#### Exercise inputs

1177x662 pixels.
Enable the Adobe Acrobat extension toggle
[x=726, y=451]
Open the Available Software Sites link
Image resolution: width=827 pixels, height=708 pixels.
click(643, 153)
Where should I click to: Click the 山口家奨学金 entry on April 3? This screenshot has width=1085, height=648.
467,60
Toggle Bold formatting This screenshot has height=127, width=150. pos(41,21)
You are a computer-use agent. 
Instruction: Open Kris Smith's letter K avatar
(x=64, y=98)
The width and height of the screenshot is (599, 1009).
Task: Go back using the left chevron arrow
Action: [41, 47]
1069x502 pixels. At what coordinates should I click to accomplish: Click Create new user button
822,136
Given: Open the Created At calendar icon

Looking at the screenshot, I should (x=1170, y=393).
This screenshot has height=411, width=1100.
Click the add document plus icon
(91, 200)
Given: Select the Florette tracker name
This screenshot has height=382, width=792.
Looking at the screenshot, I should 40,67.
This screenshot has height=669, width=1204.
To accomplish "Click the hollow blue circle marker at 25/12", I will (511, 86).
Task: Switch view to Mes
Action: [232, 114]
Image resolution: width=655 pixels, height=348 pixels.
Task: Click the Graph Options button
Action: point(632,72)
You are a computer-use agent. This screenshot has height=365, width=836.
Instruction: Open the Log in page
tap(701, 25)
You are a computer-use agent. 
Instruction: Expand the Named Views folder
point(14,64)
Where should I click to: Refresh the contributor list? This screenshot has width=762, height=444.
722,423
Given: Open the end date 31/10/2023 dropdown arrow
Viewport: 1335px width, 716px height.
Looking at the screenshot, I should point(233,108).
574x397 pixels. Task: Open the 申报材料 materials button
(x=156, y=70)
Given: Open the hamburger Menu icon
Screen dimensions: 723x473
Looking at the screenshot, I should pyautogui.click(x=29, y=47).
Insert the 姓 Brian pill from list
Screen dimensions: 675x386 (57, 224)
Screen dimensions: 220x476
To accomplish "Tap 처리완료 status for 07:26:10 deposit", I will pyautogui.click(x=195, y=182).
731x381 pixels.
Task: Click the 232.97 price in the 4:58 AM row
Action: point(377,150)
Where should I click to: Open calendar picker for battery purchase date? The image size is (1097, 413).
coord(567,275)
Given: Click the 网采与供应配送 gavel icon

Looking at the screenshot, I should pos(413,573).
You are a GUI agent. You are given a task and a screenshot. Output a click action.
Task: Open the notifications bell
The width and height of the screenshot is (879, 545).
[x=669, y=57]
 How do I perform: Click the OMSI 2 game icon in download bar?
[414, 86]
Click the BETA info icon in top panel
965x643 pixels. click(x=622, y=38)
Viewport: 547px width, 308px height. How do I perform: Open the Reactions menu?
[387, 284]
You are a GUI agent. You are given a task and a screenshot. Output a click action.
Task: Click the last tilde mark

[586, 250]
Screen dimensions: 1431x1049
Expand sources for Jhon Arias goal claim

########

**What the task asks:** Please copy every one of the lines above word for word, in the same order.

**Solution to this task:**
1177x662 pixels.
Enable the Adobe Acrobat extension toggle
[x=726, y=451]
Open the Available Software Sites link
Image resolution: width=827 pixels, height=708 pixels.
click(643, 153)
Where should I click to: Click the 山口家奨学金 entry on April 3? This screenshot has width=1085, height=648.
467,60
Toggle Bold formatting This screenshot has height=127, width=150. pos(41,21)
You are a computer-use agent. 
Instruction: Open Kris Smith's letter K avatar
(x=64, y=98)
The width and height of the screenshot is (599, 1009).
Task: Go back using the left chevron arrow
Action: [41, 47]
1069x502 pixels. At what coordinates should I click to accomplish: Click Create new user button
822,136
Given: Open the Created At calendar icon

Looking at the screenshot, I should (x=1170, y=393).
This screenshot has height=411, width=1100.
Click the add document plus icon
(91, 200)
Given: Select the Florette tracker name
This screenshot has height=382, width=792.
Looking at the screenshot, I should 40,67.
This screenshot has height=669, width=1204.
To accomplish "Click the hollow blue circle marker at 25/12", I will (511, 86).
Task: Switch view to Mes
Action: [232, 114]
Image resolution: width=655 pixels, height=348 pixels.
Task: Click the Graph Options button
Action: point(632,72)
You are a computer-use agent. This screenshot has height=365, width=836.
Instruction: Open the Log in page
tap(701, 25)
You are a computer-use agent. 
Instruction: Expand the Named Views folder
point(14,64)
Where should I click to: Refresh the contributor list? This screenshot has width=762, height=444.
722,423
Given: Open the end date 31/10/2023 dropdown arrow
Viewport: 1335px width, 716px height.
Looking at the screenshot, I should point(233,108).
574x397 pixels. Task: Open the 申报材料 materials button
(x=156, y=70)
Given: Open the hamburger Menu icon
Screen dimensions: 723x473
Looking at the screenshot, I should pyautogui.click(x=29, y=47).
Insert the 姓 Brian pill from list
Screen dimensions: 675x386 (57, 224)
Screen dimensions: 220x476
To accomplish "Tap 처리완료 status for 07:26:10 deposit", I will pyautogui.click(x=195, y=182).
731x381 pixels.
Task: Click the 232.97 price in the 4:58 AM row
Action: point(377,150)
Where should I click to: Open calendar picker for battery purchase date? The image size is (1097, 413).
coord(567,275)
Given: Click the 网采与供应配送 gavel icon

Looking at the screenshot, I should pos(413,573).
You are a GUI agent. You are given a task and a screenshot. Output a click action.
Task: Open the notifications bell
The width and height of the screenshot is (879, 545).
[x=669, y=57]
 How do I perform: Click the OMSI 2 game icon in download bar?
[414, 86]
Click the BETA info icon in top panel
965x643 pixels. click(x=622, y=38)
Viewport: 547px width, 308px height. How do I perform: Open the Reactions menu?
[387, 284]
You are a GUI agent. You are given a task and a screenshot. Output a click action.
Task: Click the last tilde mark

[586, 250]
Screen dimensions: 1431x1049
Expand sources for Jhon Arias goal claim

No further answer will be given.